L'affondamento della petroliera "Erika" al largo delle coste francesi nel 1999 è una delle peggiori catastrofi ambientali della Francia. Migliaia di tonnellate di petrolio si riversarono in mare, uccidendo la fauna marina e inquinando centinaia di chilometri di costa in Bretagna. In seguito al disastro l'Unione europea ha adottato una serie di misure per prevenire in futuro incidenti di tale portata, tra cui l'istituzione dell'Agenzia europea per la sicurezza marittima (Emsa), responsabile della creazione e del funzionamento del nuovo sistema di monitoraggio del traffico navale, denominato SafeSeaNet. Il sistema è diventato pienamente operativo nel 2009. Come funziona? Ce lo spiega Michael Risley, responsabile del progetto per l'Emsa.
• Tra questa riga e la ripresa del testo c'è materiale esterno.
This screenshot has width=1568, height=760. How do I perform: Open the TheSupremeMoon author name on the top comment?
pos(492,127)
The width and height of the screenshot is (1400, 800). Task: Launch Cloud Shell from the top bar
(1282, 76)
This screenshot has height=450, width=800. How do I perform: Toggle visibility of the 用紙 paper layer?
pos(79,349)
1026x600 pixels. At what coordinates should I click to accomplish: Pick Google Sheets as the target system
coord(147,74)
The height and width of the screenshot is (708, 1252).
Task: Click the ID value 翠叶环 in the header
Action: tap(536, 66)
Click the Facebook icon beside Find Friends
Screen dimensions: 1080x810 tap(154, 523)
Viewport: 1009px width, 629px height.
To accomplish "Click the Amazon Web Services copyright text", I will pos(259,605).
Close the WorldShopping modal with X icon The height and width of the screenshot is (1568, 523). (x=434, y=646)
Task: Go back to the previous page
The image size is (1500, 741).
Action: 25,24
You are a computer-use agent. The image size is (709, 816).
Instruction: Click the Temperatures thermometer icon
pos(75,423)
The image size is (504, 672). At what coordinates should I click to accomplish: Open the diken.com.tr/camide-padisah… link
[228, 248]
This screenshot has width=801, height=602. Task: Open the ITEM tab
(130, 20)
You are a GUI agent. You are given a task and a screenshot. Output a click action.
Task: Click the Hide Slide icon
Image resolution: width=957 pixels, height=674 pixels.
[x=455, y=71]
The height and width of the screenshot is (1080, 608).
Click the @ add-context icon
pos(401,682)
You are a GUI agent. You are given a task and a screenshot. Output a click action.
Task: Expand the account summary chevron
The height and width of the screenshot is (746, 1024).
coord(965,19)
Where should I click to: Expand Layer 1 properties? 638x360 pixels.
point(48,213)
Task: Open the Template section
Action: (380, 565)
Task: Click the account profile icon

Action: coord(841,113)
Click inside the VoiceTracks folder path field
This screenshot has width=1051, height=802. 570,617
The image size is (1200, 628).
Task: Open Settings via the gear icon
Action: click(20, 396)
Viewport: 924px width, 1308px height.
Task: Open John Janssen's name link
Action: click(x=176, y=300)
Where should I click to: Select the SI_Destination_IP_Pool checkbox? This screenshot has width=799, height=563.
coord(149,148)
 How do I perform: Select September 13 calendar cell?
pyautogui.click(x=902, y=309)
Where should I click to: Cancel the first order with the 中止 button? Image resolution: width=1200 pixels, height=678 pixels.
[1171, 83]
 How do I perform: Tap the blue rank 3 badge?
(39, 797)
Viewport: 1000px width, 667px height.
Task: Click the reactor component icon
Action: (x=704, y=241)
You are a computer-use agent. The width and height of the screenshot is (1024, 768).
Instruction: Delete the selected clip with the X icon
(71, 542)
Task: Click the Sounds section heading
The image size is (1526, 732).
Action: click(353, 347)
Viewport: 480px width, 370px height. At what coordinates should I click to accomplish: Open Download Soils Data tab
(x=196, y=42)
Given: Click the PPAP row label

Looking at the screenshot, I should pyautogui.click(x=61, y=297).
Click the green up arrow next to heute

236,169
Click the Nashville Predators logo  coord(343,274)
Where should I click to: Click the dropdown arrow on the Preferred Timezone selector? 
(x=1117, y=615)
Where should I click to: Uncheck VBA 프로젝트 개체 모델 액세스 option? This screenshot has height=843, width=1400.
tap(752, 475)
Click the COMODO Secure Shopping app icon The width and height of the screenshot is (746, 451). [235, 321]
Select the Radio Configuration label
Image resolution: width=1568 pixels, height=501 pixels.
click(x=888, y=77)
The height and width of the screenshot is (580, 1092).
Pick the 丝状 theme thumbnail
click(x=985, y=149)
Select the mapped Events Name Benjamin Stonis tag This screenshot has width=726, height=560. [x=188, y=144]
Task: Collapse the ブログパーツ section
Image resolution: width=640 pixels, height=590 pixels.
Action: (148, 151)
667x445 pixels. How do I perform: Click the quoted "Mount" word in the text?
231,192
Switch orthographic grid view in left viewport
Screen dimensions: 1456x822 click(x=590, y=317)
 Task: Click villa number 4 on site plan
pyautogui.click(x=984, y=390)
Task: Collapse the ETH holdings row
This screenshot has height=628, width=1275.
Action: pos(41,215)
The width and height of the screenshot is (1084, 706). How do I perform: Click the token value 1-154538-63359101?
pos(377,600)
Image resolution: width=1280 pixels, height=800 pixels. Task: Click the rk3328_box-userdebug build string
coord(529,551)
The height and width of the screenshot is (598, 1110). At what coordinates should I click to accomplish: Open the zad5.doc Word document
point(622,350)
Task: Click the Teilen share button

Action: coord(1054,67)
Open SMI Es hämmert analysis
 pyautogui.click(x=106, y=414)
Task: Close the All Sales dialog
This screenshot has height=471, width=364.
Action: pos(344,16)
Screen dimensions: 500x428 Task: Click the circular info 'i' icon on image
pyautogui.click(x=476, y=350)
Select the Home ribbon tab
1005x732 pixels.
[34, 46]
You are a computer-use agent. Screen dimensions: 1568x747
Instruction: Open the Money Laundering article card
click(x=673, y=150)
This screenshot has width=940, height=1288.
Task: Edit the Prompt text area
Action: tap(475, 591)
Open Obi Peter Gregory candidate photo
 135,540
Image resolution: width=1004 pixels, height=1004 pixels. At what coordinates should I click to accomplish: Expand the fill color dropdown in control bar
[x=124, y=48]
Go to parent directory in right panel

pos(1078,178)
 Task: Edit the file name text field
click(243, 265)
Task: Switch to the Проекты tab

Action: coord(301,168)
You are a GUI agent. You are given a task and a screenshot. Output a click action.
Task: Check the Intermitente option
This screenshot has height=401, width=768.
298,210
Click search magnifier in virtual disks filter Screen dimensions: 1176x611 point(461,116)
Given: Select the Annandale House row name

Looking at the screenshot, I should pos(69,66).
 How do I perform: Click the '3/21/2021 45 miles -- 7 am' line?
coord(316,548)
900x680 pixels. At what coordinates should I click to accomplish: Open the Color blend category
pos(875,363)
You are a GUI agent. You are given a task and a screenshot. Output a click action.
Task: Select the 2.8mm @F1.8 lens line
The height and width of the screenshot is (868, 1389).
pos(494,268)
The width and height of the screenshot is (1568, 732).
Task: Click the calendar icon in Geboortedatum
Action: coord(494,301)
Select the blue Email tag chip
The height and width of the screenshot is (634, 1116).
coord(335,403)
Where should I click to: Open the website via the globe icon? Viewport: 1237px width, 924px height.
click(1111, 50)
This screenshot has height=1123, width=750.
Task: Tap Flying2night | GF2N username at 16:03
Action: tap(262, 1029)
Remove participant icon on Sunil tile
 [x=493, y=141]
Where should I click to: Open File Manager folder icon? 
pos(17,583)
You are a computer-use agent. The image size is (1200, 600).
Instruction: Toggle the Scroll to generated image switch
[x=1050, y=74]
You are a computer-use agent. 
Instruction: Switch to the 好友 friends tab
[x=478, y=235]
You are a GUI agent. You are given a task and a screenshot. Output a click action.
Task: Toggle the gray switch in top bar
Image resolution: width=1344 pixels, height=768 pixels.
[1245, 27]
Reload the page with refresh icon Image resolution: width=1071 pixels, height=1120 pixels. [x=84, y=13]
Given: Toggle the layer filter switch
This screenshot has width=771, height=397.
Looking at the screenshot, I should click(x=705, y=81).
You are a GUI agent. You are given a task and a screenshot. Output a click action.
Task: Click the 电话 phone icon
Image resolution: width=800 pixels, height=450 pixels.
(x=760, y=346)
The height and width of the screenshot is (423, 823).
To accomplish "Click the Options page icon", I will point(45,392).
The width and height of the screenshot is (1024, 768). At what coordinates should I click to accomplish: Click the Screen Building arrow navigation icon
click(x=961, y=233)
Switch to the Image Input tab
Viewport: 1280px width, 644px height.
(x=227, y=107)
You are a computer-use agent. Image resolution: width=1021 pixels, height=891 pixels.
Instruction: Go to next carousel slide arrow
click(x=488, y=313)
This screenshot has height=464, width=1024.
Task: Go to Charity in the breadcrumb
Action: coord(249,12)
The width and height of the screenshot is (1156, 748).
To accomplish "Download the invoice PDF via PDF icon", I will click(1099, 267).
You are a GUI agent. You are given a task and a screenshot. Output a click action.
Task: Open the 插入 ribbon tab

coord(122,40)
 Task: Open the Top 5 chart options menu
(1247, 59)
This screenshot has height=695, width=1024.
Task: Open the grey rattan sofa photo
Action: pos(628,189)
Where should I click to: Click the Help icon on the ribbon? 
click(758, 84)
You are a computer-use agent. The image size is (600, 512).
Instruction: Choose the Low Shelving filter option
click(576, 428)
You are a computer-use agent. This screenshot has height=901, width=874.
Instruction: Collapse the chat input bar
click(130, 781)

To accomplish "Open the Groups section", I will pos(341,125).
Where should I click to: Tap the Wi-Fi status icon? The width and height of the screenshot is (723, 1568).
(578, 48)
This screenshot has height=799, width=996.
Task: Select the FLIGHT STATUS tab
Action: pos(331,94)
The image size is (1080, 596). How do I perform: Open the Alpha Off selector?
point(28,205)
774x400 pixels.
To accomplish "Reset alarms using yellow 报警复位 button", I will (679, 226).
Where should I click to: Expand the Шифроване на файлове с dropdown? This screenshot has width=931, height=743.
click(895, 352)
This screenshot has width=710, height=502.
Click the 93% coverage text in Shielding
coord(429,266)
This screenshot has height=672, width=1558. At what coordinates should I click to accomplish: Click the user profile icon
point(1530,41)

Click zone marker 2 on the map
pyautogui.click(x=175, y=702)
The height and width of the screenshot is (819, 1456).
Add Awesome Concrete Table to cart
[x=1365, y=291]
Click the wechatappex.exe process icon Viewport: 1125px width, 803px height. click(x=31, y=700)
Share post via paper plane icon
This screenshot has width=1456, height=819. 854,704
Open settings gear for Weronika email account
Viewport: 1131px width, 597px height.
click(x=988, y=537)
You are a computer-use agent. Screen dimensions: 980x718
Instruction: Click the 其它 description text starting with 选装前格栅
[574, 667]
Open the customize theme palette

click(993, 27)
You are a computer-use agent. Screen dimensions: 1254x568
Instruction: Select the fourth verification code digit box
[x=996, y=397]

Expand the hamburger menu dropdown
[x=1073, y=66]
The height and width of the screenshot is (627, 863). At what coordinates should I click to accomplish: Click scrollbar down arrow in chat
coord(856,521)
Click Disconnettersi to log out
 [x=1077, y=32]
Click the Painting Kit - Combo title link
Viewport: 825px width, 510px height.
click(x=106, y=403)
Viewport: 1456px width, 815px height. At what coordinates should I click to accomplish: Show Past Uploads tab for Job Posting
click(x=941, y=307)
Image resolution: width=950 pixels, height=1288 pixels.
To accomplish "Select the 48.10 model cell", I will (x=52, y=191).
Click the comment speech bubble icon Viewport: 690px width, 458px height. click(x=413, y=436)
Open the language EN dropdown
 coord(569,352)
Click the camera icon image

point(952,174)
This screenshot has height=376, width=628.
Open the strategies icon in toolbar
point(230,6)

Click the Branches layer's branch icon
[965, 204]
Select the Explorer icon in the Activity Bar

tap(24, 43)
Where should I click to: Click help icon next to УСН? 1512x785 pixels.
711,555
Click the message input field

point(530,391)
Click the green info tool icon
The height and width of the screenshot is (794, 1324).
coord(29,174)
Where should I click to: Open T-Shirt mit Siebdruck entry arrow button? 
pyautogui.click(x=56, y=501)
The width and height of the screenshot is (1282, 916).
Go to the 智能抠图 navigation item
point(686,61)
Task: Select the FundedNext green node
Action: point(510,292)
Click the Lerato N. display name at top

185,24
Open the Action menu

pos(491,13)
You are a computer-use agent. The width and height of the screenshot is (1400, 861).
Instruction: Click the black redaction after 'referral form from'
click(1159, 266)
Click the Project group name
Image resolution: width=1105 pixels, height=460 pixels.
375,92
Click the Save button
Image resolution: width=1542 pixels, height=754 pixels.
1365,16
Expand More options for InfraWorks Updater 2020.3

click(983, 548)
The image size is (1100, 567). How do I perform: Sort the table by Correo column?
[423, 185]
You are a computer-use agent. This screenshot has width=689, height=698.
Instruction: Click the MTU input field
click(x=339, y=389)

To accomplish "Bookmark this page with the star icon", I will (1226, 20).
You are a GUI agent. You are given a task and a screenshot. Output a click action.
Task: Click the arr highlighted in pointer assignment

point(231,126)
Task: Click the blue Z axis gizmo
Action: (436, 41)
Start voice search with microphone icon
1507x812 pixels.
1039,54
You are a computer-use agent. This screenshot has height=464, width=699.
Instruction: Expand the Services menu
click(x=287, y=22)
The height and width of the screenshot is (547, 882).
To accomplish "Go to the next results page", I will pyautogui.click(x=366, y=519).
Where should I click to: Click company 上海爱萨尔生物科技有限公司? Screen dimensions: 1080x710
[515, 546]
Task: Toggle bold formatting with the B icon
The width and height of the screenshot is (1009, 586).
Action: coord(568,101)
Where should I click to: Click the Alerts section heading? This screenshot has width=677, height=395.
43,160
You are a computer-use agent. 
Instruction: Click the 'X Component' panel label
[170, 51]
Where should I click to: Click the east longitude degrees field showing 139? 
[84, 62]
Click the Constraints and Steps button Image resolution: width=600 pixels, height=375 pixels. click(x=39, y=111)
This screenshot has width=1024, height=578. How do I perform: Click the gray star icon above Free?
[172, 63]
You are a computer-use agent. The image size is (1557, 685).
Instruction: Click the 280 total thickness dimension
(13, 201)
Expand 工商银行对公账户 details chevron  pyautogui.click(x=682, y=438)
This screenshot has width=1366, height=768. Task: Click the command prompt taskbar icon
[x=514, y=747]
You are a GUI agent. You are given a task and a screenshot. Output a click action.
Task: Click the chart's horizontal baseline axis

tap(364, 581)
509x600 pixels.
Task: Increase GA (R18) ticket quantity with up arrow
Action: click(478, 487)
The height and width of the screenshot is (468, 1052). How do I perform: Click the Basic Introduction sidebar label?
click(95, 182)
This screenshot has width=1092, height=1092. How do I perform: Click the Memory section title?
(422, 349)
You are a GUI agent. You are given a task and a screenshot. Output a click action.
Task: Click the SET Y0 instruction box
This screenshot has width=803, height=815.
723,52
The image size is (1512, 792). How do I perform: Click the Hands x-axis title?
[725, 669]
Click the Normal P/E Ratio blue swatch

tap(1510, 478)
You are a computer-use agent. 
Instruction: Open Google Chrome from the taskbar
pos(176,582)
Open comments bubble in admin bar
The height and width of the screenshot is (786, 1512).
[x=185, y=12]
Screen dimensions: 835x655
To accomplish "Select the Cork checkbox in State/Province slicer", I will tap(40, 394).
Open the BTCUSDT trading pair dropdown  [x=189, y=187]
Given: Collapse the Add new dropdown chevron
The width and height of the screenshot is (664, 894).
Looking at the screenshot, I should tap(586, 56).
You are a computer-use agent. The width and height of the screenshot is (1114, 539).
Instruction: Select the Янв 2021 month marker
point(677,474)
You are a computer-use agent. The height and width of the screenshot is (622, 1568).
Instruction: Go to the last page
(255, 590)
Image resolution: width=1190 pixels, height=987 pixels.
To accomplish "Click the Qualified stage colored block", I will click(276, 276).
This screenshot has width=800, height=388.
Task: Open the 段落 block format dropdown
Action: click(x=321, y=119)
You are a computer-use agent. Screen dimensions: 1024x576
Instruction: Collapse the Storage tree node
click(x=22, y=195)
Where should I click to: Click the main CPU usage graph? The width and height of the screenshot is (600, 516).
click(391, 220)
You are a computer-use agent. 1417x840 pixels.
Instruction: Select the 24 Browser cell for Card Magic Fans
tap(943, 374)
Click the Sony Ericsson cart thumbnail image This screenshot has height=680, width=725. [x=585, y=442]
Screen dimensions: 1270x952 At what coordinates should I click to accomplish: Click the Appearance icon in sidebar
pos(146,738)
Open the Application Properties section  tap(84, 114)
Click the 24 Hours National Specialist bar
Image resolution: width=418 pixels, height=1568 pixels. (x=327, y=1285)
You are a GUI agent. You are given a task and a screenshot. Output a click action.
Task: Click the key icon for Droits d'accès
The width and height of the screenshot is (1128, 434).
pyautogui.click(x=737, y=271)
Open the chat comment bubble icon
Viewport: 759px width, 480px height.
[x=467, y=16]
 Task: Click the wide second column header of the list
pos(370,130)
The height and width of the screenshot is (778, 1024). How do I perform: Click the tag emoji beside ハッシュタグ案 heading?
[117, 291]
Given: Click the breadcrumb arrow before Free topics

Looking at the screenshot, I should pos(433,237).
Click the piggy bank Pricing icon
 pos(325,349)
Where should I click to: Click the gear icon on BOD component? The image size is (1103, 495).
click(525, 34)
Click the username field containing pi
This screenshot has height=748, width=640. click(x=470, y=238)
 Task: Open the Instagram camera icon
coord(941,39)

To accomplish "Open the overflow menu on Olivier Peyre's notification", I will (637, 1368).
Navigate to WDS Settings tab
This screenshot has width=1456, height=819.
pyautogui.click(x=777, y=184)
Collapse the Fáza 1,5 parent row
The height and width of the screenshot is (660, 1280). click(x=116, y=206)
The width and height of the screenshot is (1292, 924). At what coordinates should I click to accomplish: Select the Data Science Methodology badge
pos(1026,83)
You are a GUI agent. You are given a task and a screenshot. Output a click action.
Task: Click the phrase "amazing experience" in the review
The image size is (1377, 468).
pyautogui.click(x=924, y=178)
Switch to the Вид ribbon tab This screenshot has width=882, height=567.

"Ogni imbarcazione al di sopra di una certa dimensione e a seconda del suo tipo, deve, in base a determinate convenzioni internazionali esistenti, trasmettere un segnale radio - dice Risley -. In questo modo possiamo identificare l'imbarcazione, abbiamo le sue coordinate, la sua velocità, la sua rotta e le informazioni su dove sta andando. L'Emsa centralizza tutte le informazioni raccolte dagli Stati membri. Mettiamo insieme tutte queste informazioni per creare un'unica immagine marittima combinata. Questo rende il tutto molto più efficiente, perché condividiamo le informazioni con tutti gli Stati membri, riducendo così i margini di errore. Le informazioni vengono trasmesse dalle navi attraverso diversi sistemi. In tutta l'Unione europea, nelle zone costiere, c'è una rete di torri chiamata SafeSeaNet, che rileva i segnali trasmessi dalle navi. La stessa tecnologia utilizzata da queste torri, chiamata SIA, sistema di identificazione automatica, è montata anche sui satelliti".

"L'Emsa riceve quindi dagli Stati membri che hanno programmi spaziali nazionali, ma anche dal settore commerciale, queste informazioni satellitari e le fonde in un'unica immagine - dice Risley -. In questo modo abbiamo sempre a disposizione la posizione aggiornata di ogni singola imbarcazione, indipendentemente dalla fonte da cui proviene. Gli Stati membri condividono anche molte informazioni sulla sicurezza. Ad esempio se un nave trasporta materiale pericoloso. È molto importante che gli Stati membri ne siano a conoscenza, perché se si verifica un incidente in mare, dobbiamo sapere esattamente con quali mezzi intervenire, ad esempio di quali disperdenti chimici c'è bisogno e se c'è un rischio di esplosione. La maggior parte delle volte non ci sono incidenti, per fortuna. Anche quando una nave arriva in porto dobbiamo sapere quali attrezzature sono necessarie per scaricare la nave in sicurezza. Se c'è un container che trasporta qualcosa di pericoloso, dovremo prestare un'attenzione particolare durante le operazioni di scarico".